LISTED RECORDS —
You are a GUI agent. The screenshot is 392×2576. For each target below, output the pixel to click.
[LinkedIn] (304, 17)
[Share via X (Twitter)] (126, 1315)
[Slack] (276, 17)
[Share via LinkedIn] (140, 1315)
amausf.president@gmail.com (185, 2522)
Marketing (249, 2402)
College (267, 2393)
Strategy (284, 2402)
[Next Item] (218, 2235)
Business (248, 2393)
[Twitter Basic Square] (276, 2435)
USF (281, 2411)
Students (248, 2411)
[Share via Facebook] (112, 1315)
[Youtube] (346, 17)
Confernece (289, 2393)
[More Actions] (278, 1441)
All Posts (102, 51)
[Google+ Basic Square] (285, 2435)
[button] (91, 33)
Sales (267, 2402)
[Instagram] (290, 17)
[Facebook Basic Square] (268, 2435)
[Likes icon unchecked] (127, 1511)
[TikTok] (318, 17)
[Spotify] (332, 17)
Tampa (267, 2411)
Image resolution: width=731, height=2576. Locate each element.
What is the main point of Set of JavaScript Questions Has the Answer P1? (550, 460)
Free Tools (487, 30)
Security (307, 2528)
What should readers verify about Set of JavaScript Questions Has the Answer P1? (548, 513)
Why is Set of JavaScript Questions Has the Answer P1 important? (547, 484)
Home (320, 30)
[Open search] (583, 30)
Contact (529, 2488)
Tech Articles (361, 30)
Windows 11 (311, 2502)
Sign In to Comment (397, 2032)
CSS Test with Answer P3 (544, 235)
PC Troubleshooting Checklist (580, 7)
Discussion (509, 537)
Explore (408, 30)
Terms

AIM OF THE TASK — From the entries above, copy each line that holds "Square".

COMPLETED EXERCISE —
[Twitter Basic Square] (276, 2435)
[Google+ Basic Square] (285, 2435)
[Facebook Basic Square] (268, 2435)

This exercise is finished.